* **EXERCISE PASSAGE**
⟨

13. The medical instrument of claim 11 or 12, wherein execution of the instructions further causes the at least one processor to repeatedly:

retrieve pre-determined constraint data from the image database, execute the magnetic resonance imaging system model to determine temporary scan parameters for the pulse sequence data that satisfy the pre-determined constraint data, wherein the magnetic resonance imaging system model is configured to model the acquisition of magnetic resonance data from the test object, wherein the temporary set of scan

parameters comprise adjustments of the pulse sequence data;

modify the pulse sequence data using the temporary scan parameters;

acquire temporary magnetic resonance data using the pulse sequence;

reconstruct the trial image using the temporary magnetic resonance data; and store the trial image with the pre-determined constraint data in the image database.

14. A computer program product comprising machine executable instructions (160,

162, 164) for execution by at least one processor (130, 130') controlling a medical instrument (100, 500), wherein the medical instrument comprises a magnetic resonance imaging system (102) for acquiring magnetic resonance data (146) from a subject (118) within an imaging zone (108), wherein the medical instrument further comprises a memory (134) for pulse sequence data (140), wherein the pulse sequence data specifies a magnetic resonance imaging protocol for controlling the magnetic resonance imaging system to acquire the magnetic resonance data,

wherein execution of the instructions causes the at least one processor to:

receive (200) constraint data (142) for a set of examination parameters;

execute (202) a magnetic resonance imaging system model to determine a set of scan parameters (144) for the pulse sequence data that satisfy the set of examination parameters, wherein the magnetic resonance imaging system model is configured to model the acquisition of magnetic resonance data from the subject, wherein the scan parameters comprise adjustments of the pulse sequence data;

modify (204) the pulse sequence data using the scan parameters; acquire (206) the magnetic resonance data using the pulse sequence data; and reconstruct (208) a magnetic resonance image (148) using the magnetic resonance data.

⟩

* **PROBLEMS TO SOLVE**
#1 Return the passage from the patent claims that begins at the words "modify (204) the" and stops after the words "magnetic resonance data.", copied word for word.
#2 Answer these questions from the patent claims:
(a) In claim 13, where is the pre-determined constraint data retrieved from?
(b) In claim 14, what does the memory of the medical instrument hold?
(c) In claim 14, what is used to reconstruct the magnetic resonance image?

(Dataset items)
⟨

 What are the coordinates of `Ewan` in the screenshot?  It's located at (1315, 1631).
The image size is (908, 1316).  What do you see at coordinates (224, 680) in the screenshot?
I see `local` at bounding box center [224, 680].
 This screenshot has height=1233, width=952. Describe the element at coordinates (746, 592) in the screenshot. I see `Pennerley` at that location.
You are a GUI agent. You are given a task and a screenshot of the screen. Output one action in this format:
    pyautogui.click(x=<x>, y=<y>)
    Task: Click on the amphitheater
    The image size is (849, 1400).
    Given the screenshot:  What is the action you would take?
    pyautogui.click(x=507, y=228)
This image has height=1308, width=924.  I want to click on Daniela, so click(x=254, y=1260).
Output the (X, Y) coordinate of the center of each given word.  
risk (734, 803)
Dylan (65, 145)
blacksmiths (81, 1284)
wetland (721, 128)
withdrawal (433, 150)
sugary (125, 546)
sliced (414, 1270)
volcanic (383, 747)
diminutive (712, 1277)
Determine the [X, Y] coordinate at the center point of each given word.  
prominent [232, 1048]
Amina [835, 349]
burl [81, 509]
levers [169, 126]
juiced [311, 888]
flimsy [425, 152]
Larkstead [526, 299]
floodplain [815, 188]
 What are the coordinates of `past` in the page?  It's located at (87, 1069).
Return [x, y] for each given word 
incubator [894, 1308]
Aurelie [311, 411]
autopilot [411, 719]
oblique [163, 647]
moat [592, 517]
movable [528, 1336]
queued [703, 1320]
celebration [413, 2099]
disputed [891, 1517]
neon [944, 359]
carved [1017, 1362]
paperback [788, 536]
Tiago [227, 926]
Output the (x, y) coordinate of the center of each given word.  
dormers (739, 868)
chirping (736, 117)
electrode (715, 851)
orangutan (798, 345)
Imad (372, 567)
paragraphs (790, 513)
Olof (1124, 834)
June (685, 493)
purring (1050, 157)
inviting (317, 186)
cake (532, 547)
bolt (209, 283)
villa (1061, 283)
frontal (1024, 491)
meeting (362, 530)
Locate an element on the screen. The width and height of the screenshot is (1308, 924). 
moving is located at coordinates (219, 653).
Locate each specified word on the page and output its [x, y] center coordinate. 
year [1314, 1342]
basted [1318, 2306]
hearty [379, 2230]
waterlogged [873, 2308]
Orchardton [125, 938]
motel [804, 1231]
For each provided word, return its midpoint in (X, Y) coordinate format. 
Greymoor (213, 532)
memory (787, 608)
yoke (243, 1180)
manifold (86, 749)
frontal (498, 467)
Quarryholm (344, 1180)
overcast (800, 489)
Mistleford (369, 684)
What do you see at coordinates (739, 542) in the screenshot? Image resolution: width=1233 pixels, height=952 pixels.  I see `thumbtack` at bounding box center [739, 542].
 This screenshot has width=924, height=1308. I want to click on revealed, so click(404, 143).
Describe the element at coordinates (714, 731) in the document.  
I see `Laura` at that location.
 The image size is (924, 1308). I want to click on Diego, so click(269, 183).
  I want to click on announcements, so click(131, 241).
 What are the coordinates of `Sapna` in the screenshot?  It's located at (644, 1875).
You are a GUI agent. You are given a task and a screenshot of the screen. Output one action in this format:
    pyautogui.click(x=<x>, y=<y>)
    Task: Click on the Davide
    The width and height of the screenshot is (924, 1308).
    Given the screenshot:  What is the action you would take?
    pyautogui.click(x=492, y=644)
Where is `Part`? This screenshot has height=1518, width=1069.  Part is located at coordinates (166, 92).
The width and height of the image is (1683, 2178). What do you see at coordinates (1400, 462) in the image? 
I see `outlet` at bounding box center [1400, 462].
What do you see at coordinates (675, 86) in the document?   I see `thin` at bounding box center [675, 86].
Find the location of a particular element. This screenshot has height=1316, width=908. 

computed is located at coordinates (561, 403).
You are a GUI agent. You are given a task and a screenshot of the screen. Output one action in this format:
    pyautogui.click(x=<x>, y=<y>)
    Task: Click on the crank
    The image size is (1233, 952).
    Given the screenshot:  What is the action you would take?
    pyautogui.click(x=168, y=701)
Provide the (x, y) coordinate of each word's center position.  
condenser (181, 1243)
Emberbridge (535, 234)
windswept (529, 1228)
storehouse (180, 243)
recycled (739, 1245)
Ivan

⟩

* **ANSWERS IN ORDER**
#1
modify (204) the pulse sequence data using the scan parameters; acquire (206) the magnetic resonance data using the pulse sequence data; and reconstruct (208) a magnetic resonance image (148) using the magnetic resonance data.

#2
(a) The image database.
(b) Pulse sequence data.
(c) The magnetic resonance data.